>>445
答えは「たとえ低速でユーザーが1TB通信しても、mineoからdocomo・auへの支払い額はまったく変わらない」。
なぜならば、mineoのようなMVNOは、キャリア(docomo・au)から「帯域」を借りる契約をしているから。
「帯域」とは、「一度に回線に流すことができるデータの量」だと考えればわかりやすい。

インターネットでは「パケット」という単位で通信量を表すが、パケットとは「小包」という意味である。
宅配便に喩えると、MVNOはキャリアに対して「1時間に10億個の荷物を送れるトラックと道路を貸してください」という契約をしている。
利用者が1時間に100個荷物を送っても、「低速モード」で1個だけ送っても、「1時間に10億個」という契約は変わらず、MVNOがキャリアに払う金額も同じ。

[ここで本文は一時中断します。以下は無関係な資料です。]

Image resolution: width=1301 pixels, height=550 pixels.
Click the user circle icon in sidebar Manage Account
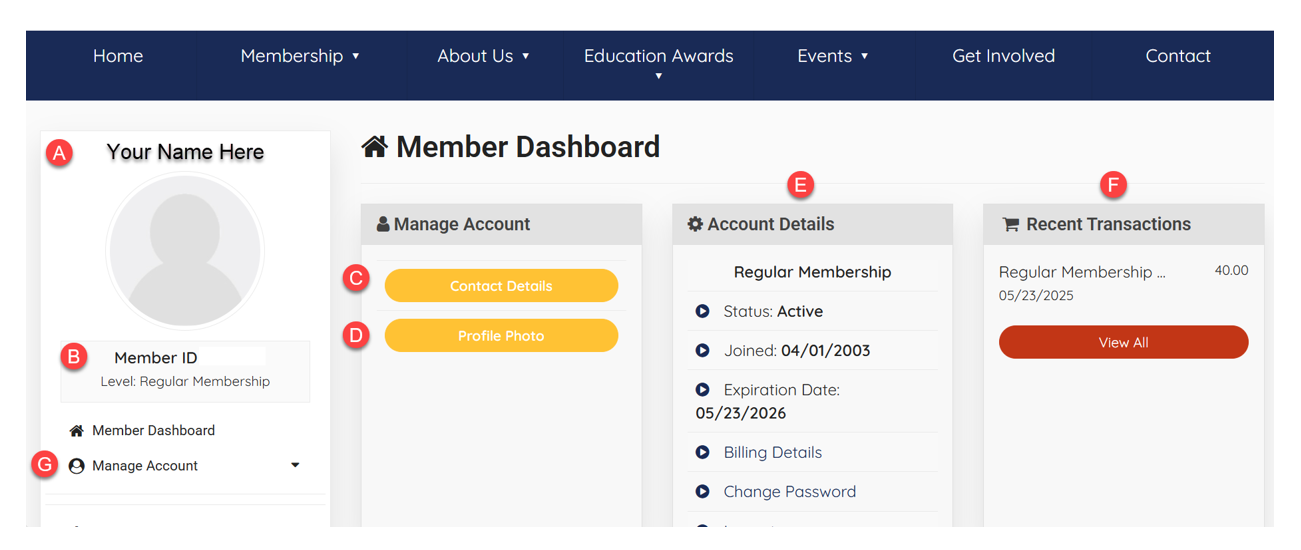point(77,466)
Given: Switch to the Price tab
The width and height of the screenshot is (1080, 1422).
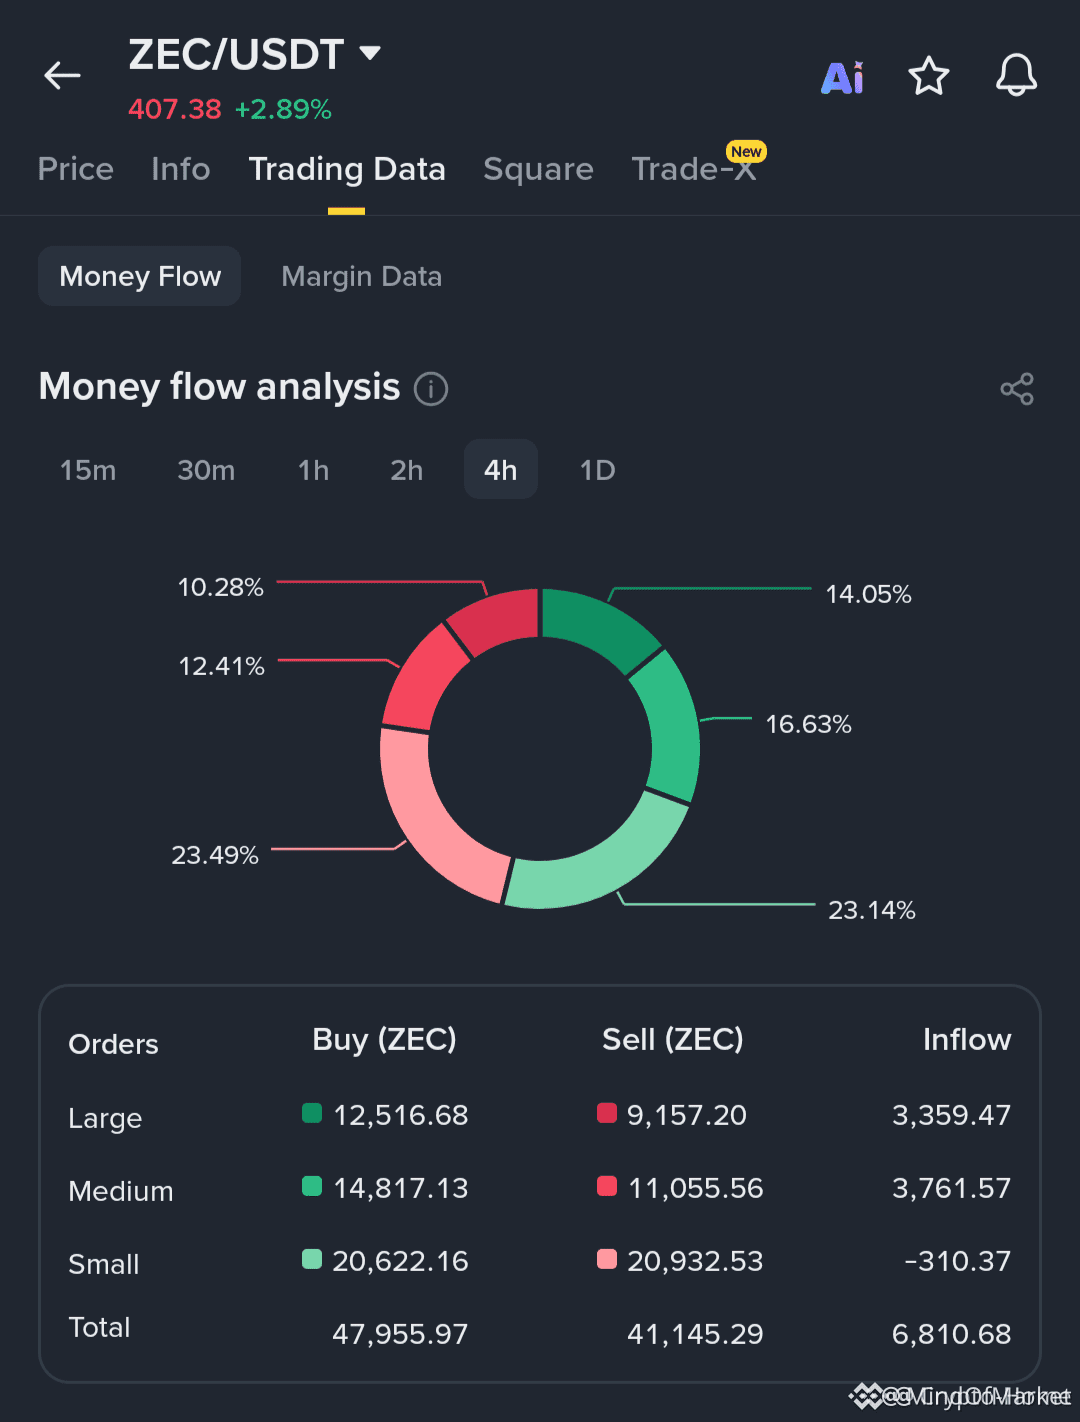Looking at the screenshot, I should [76, 169].
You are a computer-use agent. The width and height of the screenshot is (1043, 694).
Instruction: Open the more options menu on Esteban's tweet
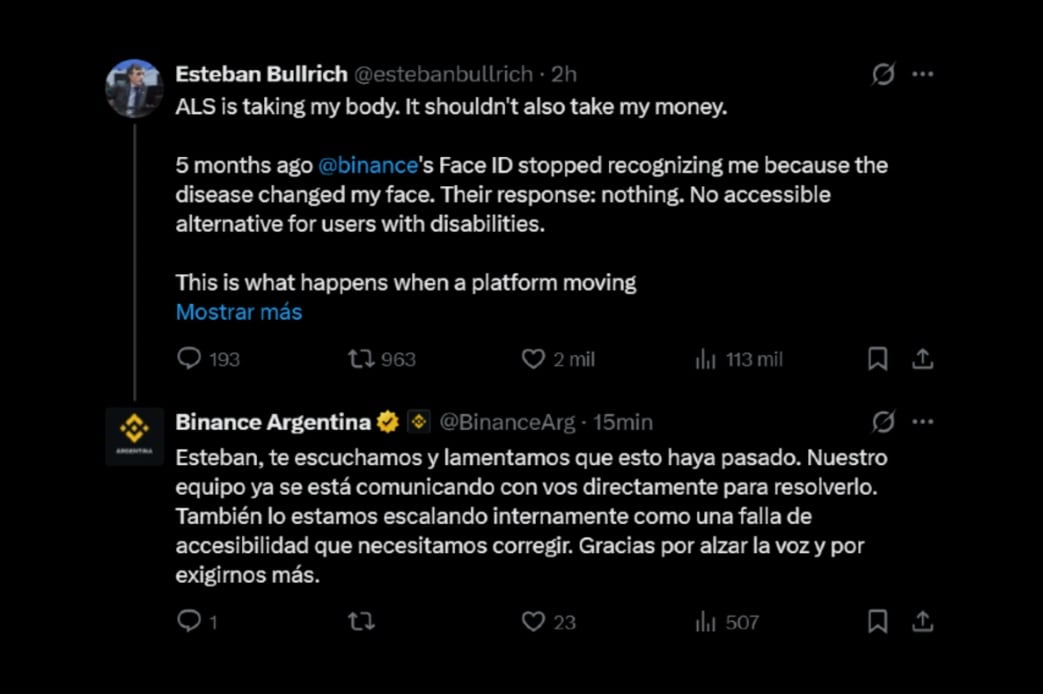point(923,72)
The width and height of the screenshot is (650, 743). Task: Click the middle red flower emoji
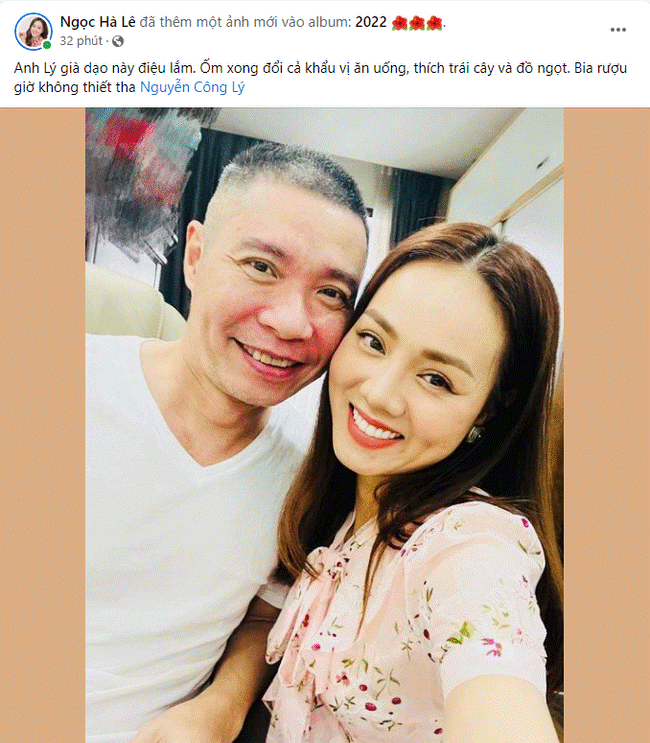tap(417, 23)
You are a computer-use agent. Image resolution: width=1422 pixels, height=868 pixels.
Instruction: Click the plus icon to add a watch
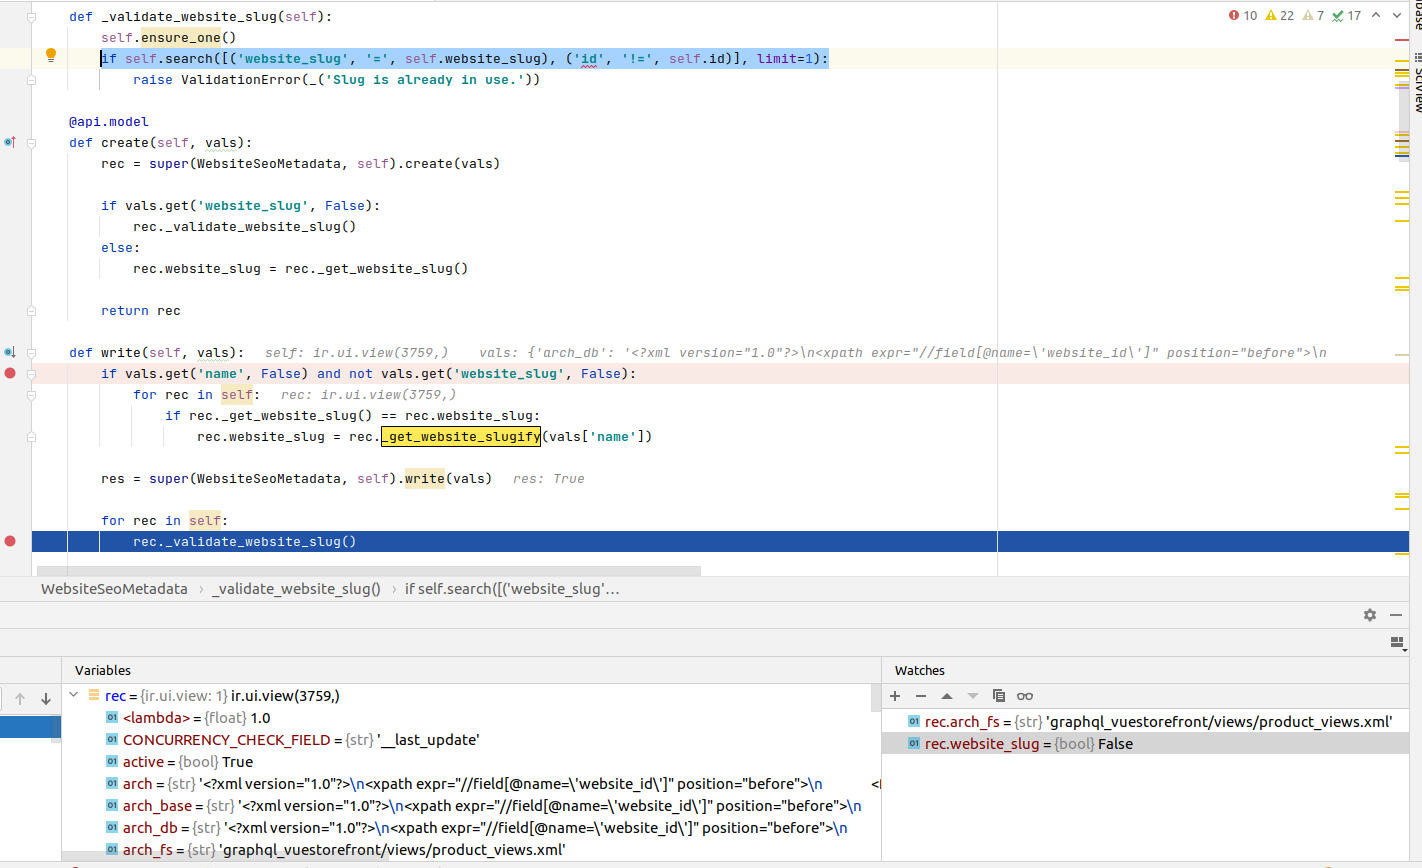(894, 696)
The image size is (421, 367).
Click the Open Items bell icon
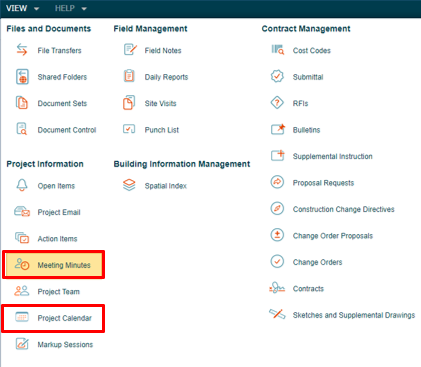[x=22, y=185]
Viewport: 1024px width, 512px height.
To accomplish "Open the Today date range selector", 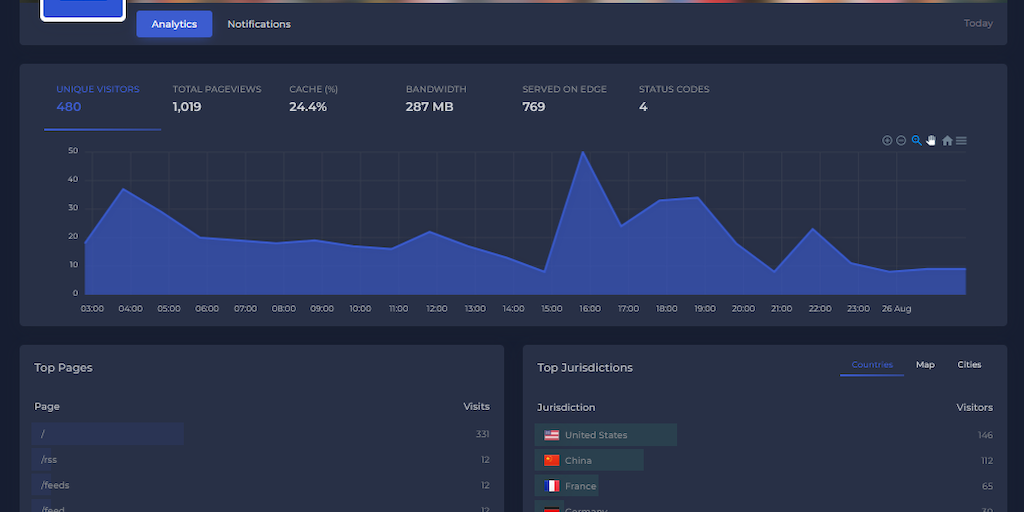I will pyautogui.click(x=978, y=24).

では、仮にユーザーの通信量が急増して「1時間に10億個」という契約を上回る20億個を送ろうとしたらどうなるかだが、
「上限は10億個」と決まっているので1時間で全て送ることができず、2時間以上かかってしまい、「通信速度が遅い」状態になる。
ただ、軽い荷物(メール便など)がスムーズに送れるのと同じ理屈で、「低速モード」がさらに遅くなることは少ない。

もちろん、荷物が届くまでの時間(通信速度)が遅いとユーザーから苦情が殺到するので、
MVNOはキャリアと「1時間に10億個ではなく、30億個の荷物を送れるように契約を変更してください」と要請する。
これが「帯域増強」である。この場合、MVNOがキャリアに払う金額は当然ながら増える。